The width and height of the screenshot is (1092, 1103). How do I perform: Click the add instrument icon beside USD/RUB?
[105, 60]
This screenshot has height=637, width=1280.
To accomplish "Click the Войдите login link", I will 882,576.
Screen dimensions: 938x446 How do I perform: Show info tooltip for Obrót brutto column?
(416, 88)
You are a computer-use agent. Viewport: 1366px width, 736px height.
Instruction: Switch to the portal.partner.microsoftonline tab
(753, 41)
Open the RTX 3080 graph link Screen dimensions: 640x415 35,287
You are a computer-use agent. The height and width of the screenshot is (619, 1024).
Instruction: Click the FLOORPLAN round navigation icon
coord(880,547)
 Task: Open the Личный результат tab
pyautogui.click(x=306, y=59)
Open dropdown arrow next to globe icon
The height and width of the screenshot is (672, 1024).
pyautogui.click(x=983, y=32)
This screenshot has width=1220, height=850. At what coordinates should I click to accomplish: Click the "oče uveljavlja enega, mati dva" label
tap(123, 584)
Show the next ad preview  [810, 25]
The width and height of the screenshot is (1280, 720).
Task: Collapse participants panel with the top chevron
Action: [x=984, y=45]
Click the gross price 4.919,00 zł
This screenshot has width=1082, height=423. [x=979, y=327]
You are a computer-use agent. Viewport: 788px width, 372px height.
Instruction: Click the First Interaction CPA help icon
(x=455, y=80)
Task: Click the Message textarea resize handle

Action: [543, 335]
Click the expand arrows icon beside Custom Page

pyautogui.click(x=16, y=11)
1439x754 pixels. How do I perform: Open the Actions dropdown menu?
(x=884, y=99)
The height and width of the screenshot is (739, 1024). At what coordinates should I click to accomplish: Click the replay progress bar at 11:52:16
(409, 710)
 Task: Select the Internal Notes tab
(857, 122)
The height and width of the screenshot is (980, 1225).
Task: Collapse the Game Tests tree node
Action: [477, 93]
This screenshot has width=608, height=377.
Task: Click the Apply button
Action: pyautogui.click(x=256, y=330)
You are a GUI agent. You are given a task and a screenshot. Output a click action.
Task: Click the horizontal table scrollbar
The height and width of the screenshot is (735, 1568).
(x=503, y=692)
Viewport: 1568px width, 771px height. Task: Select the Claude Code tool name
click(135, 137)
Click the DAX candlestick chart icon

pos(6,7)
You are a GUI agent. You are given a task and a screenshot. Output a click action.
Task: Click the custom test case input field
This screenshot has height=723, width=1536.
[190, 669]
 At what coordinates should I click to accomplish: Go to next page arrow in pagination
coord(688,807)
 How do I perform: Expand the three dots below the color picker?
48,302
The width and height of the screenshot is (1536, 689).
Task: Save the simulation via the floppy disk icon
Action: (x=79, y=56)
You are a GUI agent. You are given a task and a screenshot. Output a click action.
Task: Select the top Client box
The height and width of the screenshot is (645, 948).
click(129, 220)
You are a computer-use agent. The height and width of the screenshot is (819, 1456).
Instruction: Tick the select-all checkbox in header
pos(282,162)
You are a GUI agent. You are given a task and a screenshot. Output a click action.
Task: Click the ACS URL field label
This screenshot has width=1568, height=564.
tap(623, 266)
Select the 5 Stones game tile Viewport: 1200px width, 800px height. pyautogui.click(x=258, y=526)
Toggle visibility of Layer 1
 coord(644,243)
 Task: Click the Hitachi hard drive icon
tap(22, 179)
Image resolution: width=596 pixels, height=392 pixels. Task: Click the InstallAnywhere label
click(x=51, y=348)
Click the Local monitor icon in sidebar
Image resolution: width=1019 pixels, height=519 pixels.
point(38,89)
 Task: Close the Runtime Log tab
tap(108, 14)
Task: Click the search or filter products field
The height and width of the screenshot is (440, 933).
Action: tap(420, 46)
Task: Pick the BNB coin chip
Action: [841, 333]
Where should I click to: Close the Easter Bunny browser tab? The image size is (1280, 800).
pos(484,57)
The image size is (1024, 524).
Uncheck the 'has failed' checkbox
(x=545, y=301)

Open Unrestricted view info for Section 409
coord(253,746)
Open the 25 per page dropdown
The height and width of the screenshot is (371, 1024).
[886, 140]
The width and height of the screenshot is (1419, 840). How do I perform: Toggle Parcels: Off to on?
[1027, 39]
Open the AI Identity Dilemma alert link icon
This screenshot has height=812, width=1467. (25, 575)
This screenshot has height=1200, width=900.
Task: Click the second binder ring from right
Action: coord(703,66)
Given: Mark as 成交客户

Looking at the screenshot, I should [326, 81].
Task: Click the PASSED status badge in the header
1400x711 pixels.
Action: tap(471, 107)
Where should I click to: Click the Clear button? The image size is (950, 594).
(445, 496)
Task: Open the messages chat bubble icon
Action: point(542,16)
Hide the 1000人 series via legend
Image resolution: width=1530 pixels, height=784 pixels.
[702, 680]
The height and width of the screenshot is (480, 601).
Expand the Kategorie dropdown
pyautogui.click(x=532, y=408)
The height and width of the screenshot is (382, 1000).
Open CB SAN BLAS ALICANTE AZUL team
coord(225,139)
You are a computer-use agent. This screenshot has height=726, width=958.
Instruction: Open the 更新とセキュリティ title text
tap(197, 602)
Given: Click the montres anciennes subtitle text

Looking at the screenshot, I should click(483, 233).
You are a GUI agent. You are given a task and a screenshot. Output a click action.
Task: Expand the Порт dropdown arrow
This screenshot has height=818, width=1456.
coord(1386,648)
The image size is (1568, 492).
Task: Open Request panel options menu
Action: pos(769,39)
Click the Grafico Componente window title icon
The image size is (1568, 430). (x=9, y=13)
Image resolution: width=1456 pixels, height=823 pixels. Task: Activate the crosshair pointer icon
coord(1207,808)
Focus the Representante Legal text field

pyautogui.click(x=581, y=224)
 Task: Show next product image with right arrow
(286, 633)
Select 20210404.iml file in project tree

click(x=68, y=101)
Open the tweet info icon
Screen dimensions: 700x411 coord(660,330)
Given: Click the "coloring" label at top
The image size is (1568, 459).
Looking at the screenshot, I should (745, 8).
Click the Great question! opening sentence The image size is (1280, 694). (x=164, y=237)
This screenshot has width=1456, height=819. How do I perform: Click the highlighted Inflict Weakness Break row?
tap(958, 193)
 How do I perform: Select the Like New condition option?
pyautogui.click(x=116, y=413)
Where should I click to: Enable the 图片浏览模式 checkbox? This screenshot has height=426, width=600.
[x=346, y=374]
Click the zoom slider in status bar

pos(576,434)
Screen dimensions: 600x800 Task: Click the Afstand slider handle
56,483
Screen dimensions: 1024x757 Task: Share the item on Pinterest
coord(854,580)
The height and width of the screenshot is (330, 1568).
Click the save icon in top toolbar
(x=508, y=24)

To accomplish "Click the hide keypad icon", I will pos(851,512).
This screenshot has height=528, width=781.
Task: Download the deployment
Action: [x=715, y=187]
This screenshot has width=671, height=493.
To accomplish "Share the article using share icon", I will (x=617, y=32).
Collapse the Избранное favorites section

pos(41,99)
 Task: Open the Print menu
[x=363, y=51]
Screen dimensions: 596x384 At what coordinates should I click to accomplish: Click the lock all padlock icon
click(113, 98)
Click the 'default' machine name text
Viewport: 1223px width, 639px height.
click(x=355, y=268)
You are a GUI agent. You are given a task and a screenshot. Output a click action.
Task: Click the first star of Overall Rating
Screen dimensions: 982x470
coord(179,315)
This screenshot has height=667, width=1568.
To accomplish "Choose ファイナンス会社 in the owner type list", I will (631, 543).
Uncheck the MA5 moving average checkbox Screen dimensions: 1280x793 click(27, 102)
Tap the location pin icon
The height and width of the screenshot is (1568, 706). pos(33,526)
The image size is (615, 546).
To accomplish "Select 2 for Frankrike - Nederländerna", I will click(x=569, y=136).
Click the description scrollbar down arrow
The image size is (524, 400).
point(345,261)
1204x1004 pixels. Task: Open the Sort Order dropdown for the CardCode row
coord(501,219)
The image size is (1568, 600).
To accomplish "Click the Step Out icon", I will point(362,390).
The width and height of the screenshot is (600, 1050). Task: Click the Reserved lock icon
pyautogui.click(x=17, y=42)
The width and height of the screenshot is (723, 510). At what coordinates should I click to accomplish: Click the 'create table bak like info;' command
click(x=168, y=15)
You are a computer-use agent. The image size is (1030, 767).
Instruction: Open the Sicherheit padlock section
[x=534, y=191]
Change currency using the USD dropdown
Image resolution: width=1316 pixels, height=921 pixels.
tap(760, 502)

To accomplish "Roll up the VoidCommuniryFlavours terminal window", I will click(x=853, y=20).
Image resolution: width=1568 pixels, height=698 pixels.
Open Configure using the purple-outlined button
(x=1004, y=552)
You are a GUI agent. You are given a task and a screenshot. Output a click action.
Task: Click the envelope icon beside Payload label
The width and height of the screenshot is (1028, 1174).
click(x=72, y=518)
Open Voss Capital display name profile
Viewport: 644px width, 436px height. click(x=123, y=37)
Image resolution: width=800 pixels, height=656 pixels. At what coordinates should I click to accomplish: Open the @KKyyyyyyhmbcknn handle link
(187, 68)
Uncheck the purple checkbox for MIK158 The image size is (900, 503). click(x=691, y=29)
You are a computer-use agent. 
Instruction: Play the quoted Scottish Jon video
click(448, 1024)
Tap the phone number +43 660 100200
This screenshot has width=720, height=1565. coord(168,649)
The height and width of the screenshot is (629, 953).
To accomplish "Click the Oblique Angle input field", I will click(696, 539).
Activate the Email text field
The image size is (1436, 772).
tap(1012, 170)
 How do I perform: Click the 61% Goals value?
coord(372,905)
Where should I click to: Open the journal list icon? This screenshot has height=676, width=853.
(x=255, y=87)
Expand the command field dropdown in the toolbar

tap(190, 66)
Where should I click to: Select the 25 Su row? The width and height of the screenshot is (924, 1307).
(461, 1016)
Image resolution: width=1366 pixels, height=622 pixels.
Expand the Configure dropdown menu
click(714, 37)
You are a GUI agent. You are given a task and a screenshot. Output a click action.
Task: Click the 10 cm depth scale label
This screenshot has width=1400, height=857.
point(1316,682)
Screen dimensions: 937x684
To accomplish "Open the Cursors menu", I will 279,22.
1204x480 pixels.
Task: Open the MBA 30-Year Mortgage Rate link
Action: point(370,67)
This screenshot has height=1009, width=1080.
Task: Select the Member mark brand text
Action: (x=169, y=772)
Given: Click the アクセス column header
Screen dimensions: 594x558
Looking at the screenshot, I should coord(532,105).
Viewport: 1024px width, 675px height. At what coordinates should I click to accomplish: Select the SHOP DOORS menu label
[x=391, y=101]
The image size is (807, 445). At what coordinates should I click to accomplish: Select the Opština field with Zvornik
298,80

:: Exercise goal ::
Would you print exactly and only the lines of the material above that run from the line with "At what coordinates should I click to accomplish: Go" through the line with "Task: Click the search", both included?

:: Answer box ::
 At what coordinates should I click to accomplish: Go to next page arrow in pagination
coord(688,807)
 How do I perform: Expand the three dots below the color picker?
48,302
The width and height of the screenshot is (1536, 689).
Task: Save the simulation via the floppy disk icon
Action: (x=79, y=56)
You are a GUI agent. You are given a task and a screenshot. Output a click action.
Task: Select the top Client box
The height and width of the screenshot is (645, 948).
click(129, 220)
You are a computer-use agent. The height and width of the screenshot is (819, 1456).
Instruction: Tick the select-all checkbox in header
pos(282,162)
You are a GUI agent. You are given a task and a screenshot. Output a click action.
Task: Click the ACS URL field label
This screenshot has width=1568, height=564.
tap(623, 266)
Select the 5 Stones game tile Viewport: 1200px width, 800px height. pyautogui.click(x=258, y=526)
Toggle visibility of Layer 1
 coord(644,243)
 Task: Click the Hitachi hard drive icon
tap(22, 179)
Image resolution: width=596 pixels, height=392 pixels. Task: Click the InstallAnywhere label
click(x=51, y=348)
Click the Local monitor icon in sidebar
Image resolution: width=1019 pixels, height=519 pixels.
point(38,89)
 Task: Close the Runtime Log tab
tap(108, 14)
Task: Click the search or filter products field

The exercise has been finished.